Titanic submersible: 5 passengers on missing sub likely dead following ‘catastrophic implosion’

Titanic Submersible: 5 Passengers on Missing Sub Likely Dead Following 'catastrophic Implosion' | The Enterprise World

The 5 passengers who vanished while attempting to examine the Titanic shipwreck were most likely lost as a result of a “catastrophic implosion” of their ship, the Coast Guard stated on Thursday.

Rear Admiral John Mauger of the U.S. Coast Guard said at a news conference that five significant pieces of wreckage had been discovered on the bottom on Thursday morning, 1,600 feet from the Titanic’s location. This discovery was “consistent with the catastrophic loss of the pressure chamber.” They subsequently informed the families and expressed their regrets, according to Mauger.

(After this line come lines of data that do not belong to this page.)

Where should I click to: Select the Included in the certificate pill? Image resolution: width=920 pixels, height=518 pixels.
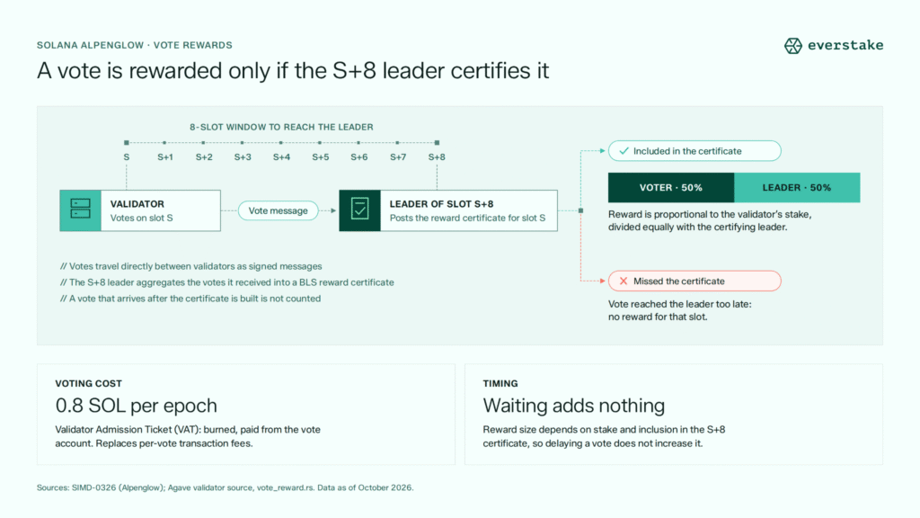694,151
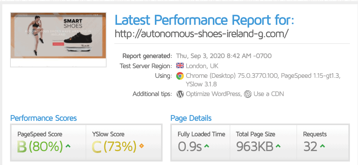Click green arrow next to 0.9s
The width and height of the screenshot is (358, 165).
[x=207, y=146]
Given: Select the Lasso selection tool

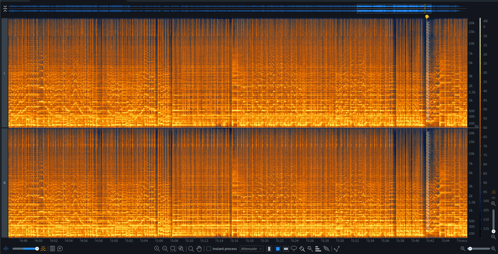Looking at the screenshot, I should (x=294, y=248).
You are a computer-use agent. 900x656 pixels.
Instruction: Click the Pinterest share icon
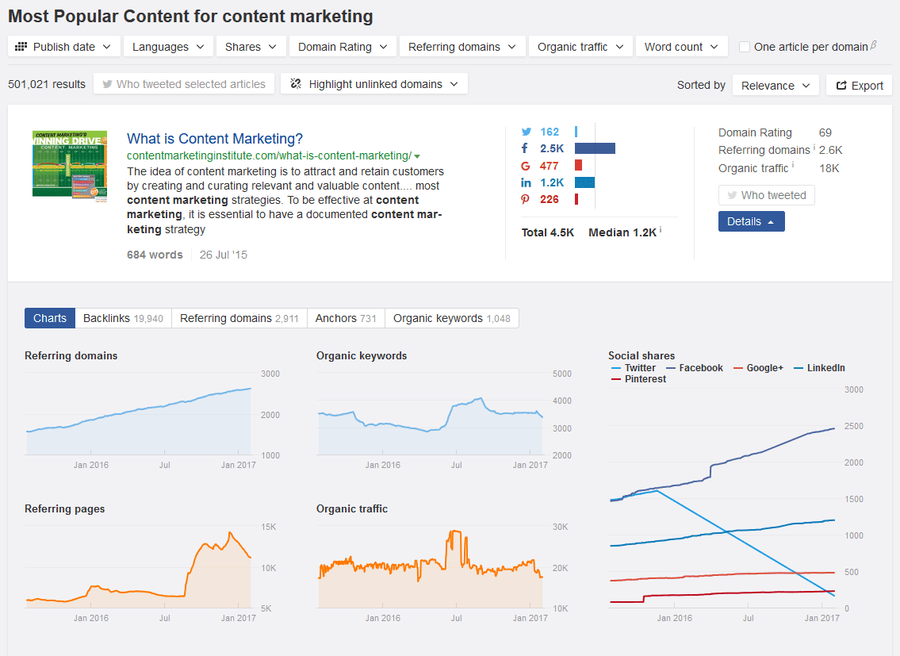pos(525,199)
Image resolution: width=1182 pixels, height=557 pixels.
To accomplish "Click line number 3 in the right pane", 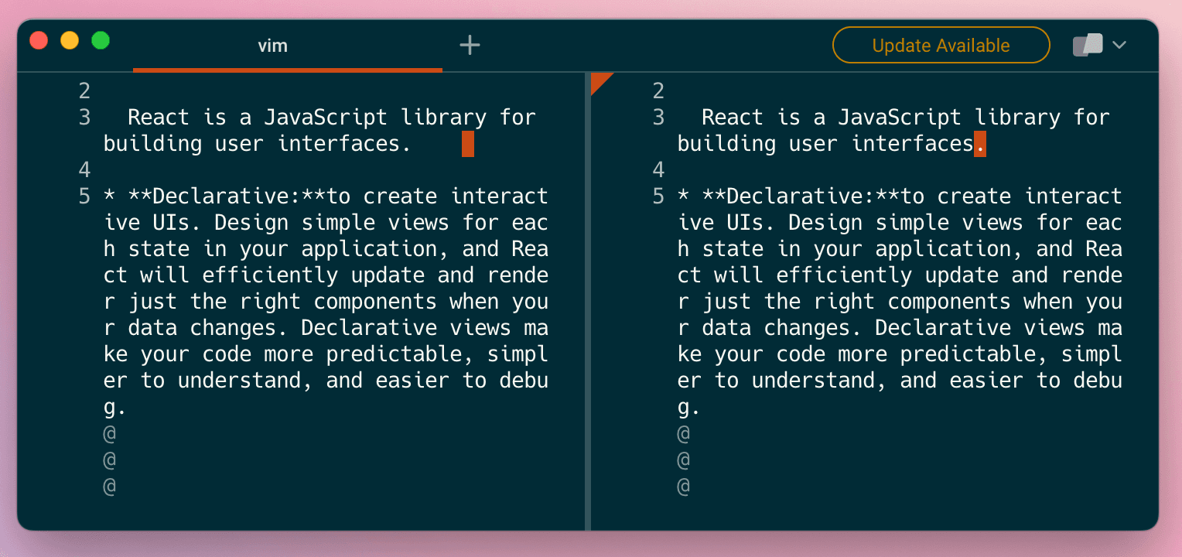I will (x=658, y=118).
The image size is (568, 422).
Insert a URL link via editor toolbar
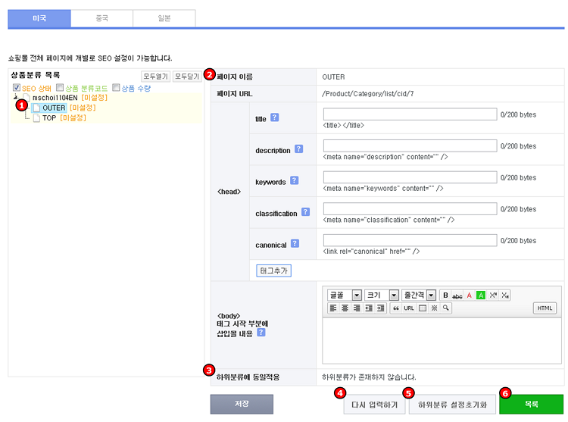pyautogui.click(x=409, y=308)
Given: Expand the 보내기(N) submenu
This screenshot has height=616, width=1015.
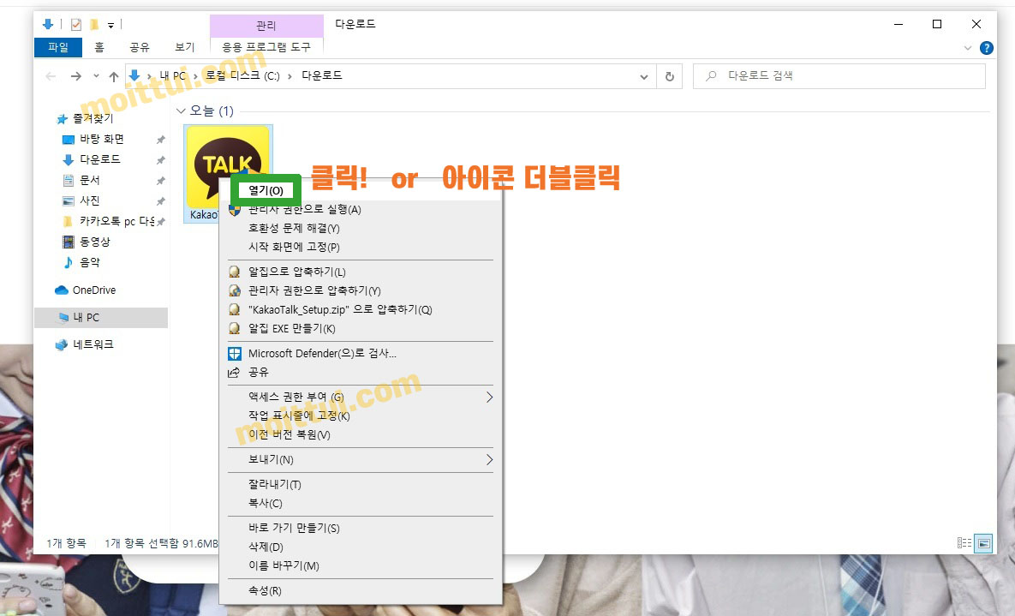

Regrettable announcement of losing 5 passengers

Prior to Mauger’s remarks, OceanGate, the organization in charge of the expedition, made the regrettable announcement that the 5 passengers “have sadly been lost.”

The statement read, “These men were true explorers who shared a spirit of adventure and a strong enthusiasm for exploring and safeguarding the world’s waters. “During this tragic time, our hearts are with these five souls and every member of their families,” the statement reads.

The somber statement came four days after the Titan, a 21-foot tourist submarine, went missing 900 miles east of Cape Cod, sparking a huge effort to locate it before its 5 passengers ran out of oxygen.

Missing Titanic submersible likely imploded near wreck, 5 passengers dead

Expected to exhaust its 96-hour supply of breathing air.

On Thursday morning, the Titan was expected to exhaust its 96-hour supply of breathing air. Even if they had been able to reach the surface, individuals inside would not have been able to open the door on their own because it was fastened from the outside. When questioned about the likelihood of retrieving the remains, Mauger referred to the circumstances as “unforgiving” and claimed there were no current chances for doing so.

Five people, including OceanGate CEO Stockton Rush, 61, British billionaire and explorer Hamish Harding, 58, Pakistani businessman Shahzada Dawood, 48, and his 19-year-old son, Suleman, as well as 77-year-old French explorer Paul-Henri Nargeolet, set out on the Titan early on Sunday morning to tour the Titanic wreckage.

Banging noises

About one hour and forty-five minutes after launch, the Canadian research ship Polar Prince, which served as an expedition support ship, lost touch with the submersible. On Sunday night, OceanGate reported the Titan missing, sparking a large multinational search effort coordinated by the U.S. Coast Guard and supported by the Royal Canadian Navy, Canadian Coast Guard, U.S. Air Force, Navy, and Air National Guard.

The Titan crew’s possible survival was given optimism after underwater “banging noises” were heard by a Canadian P-3 plane equipped with sonar listening equipment on Tuesday and Wednesday. However, while adamantly insisting that the search remains in the rescue phase, Coast Guard authorities issued a warning at the time that they were unsure of what generated the noises.

“This is a search and rescue mission, 100%,” Frederick said on Wednesday. “We are right in the middle of search and rescue, and we will keep using every resource at our disposal to try to locate the Titan and the crew members.”